_Texto mostrado_
Durante la mencionada entrevista en Sábado Sarandí, Troncoso y Rodríguez, confesaron que nunca dudaron en continuar con la actuación. Franklin explicó que en un minuto imaginó cómo seguir hasta el final, ya que él queda sólo en la última escena y Troncoso tuvo que atender una llamada telefónica en un teléfono que nunca sonó, aunque eso no alteró la comprensión de los espectadores.

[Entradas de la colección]
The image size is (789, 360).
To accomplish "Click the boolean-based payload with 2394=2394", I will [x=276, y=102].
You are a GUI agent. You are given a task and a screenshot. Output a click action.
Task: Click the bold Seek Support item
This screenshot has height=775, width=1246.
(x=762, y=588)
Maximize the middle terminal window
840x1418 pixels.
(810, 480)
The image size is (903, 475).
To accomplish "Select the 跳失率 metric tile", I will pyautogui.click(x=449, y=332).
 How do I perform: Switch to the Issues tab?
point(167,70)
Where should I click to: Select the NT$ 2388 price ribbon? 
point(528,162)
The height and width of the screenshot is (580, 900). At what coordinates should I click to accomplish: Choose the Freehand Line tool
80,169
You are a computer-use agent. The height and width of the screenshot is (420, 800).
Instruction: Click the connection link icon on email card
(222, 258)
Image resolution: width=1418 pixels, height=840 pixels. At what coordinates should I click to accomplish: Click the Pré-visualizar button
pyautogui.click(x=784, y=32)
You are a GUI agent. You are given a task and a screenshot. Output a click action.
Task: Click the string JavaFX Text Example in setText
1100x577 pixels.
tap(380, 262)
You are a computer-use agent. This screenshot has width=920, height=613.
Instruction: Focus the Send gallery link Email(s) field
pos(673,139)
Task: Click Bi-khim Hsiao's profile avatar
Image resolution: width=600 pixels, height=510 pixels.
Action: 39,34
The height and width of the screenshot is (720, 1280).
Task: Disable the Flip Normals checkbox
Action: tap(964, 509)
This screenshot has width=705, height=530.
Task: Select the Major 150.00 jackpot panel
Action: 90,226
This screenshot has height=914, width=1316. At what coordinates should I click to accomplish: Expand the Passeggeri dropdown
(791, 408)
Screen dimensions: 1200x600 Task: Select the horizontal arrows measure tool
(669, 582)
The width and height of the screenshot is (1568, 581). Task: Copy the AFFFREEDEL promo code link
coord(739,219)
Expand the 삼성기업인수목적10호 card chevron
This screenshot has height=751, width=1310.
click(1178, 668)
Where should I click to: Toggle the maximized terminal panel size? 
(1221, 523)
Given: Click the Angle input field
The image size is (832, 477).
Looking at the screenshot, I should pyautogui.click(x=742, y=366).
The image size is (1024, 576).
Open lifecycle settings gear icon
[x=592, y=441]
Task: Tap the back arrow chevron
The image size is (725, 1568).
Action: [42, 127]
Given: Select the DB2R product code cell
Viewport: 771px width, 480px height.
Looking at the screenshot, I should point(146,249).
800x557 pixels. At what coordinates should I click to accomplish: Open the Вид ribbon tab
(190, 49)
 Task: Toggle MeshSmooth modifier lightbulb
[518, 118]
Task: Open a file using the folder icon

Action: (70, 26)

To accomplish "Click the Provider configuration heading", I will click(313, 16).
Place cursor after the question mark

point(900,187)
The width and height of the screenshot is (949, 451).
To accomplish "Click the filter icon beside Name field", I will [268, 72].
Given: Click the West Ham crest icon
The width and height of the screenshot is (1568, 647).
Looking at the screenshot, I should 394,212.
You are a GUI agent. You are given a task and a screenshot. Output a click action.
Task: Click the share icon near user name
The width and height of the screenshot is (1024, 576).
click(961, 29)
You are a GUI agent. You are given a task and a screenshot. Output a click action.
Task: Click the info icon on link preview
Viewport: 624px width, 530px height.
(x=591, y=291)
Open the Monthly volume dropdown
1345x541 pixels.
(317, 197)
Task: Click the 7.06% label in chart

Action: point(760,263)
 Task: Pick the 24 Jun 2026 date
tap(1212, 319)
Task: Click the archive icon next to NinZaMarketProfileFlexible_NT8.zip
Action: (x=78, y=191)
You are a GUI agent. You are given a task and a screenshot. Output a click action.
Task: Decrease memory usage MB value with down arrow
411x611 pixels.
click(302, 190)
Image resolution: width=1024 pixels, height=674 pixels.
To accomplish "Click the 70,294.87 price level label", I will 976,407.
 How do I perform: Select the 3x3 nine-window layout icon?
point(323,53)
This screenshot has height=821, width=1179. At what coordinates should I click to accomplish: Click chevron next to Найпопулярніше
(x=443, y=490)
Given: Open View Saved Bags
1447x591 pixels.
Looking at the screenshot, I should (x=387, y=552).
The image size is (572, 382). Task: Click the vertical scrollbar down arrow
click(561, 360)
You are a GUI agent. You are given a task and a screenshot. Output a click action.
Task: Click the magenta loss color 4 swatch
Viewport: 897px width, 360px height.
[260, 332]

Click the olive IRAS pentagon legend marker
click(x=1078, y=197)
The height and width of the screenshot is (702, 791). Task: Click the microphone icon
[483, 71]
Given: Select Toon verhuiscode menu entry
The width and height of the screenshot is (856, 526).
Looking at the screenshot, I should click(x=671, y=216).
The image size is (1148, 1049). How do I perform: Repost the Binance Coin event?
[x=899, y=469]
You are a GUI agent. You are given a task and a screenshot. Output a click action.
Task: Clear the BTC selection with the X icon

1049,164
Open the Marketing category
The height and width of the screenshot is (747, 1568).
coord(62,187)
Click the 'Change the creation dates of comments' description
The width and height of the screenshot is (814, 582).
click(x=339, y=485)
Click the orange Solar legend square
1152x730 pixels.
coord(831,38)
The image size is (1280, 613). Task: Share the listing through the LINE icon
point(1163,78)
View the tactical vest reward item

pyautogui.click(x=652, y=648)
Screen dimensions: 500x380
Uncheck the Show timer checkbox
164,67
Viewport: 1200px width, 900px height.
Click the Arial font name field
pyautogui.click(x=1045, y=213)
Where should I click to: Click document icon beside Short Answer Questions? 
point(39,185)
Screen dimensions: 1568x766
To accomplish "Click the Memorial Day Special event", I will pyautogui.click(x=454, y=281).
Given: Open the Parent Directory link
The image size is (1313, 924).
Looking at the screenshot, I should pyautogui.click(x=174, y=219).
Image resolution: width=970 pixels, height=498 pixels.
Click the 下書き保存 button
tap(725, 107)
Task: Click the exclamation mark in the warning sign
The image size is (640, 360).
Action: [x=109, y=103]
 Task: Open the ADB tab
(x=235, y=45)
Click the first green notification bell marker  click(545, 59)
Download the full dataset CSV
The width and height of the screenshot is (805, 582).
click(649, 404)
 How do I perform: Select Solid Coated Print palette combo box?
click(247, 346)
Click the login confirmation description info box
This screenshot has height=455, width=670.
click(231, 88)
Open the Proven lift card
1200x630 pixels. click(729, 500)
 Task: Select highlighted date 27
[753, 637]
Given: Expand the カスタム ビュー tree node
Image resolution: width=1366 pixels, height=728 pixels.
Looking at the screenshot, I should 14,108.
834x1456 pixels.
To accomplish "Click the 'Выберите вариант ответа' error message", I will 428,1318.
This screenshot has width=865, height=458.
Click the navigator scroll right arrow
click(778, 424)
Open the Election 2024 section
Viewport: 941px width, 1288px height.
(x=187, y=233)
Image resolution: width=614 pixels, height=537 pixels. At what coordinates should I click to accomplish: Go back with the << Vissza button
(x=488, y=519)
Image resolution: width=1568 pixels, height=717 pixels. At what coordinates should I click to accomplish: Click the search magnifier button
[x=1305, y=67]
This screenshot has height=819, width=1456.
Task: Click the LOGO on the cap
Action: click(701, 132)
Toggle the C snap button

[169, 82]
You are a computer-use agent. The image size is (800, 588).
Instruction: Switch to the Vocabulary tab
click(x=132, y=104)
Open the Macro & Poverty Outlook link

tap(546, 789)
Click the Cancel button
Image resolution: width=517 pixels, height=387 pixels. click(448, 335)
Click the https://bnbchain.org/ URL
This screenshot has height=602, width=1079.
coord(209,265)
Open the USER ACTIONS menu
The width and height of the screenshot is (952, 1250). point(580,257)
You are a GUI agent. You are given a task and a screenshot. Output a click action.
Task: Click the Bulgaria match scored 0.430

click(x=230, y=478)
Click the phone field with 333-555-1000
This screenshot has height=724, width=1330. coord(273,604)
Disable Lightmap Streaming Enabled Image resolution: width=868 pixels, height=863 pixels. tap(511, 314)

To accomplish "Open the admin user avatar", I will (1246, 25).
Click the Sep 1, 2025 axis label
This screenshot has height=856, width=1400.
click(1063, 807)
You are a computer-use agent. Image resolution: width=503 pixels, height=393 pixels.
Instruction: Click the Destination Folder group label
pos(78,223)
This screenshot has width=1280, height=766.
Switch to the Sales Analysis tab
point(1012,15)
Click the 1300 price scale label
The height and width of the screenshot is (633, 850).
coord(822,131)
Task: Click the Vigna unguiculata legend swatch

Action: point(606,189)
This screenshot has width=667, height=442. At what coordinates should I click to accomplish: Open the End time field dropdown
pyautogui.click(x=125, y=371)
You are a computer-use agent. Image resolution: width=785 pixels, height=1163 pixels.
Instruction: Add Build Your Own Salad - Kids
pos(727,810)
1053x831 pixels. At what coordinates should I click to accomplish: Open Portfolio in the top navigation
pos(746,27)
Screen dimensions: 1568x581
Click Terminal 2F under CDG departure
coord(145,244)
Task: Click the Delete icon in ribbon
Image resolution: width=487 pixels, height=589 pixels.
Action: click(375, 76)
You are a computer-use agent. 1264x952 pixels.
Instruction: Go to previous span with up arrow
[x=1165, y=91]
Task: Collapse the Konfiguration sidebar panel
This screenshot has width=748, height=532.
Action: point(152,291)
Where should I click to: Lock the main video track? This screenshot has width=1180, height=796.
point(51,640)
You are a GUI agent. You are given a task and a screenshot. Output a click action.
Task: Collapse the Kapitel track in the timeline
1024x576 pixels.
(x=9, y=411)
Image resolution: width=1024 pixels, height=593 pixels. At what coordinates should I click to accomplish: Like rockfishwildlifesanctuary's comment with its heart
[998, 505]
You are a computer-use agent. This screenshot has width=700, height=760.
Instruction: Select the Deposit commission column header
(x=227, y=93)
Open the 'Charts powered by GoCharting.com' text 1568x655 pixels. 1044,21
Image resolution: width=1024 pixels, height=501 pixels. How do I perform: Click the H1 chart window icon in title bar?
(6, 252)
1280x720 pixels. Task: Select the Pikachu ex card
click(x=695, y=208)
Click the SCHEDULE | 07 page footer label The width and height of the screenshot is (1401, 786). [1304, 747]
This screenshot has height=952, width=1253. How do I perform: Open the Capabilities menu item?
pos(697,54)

_Resuelva lo siguiente_
- A) Indique si cada afirmación concuerda con el texto sobre la entrevista en Sábado Sarandí y justifique con las palabras exactas del texto: (i) Troncoso y Rodríguez dudaron en continuar con la actuación; (ii) Franklin queda solo en la última escena; (iii) lo ocurrido alteró la comprensión de los espectadores.
- B) Prosiga el texto sobre la entrevista en Sábado Sarandí a partir de su última oración.

_Resultados en orden_
- A)
(i) No: "nunca dudaron en continuar con la actuación".
(ii) Sí: "él queda sólo en la última escena".
(iii) No: "eso no alteró la comprensión de los espectadores".

- B)
Desde el punto de vista artístico, la clase y la experiencia de los tres actores permitió que la obra no se interrumpiera, que el momento dramático, pero en tono de comedia que se desarrollaba cuando se cortó la luz, no cayera, y el público se dio cuenta que su misión era estar allí, acompañando y ayudando. Y lo hizo a lo grande.
Les puedo asegurar, que esos dos momentos, únicos, están grabados a fuego en mi memoria y están cargados de emoción, hayan sucedido hace pocos días o casi treinta años.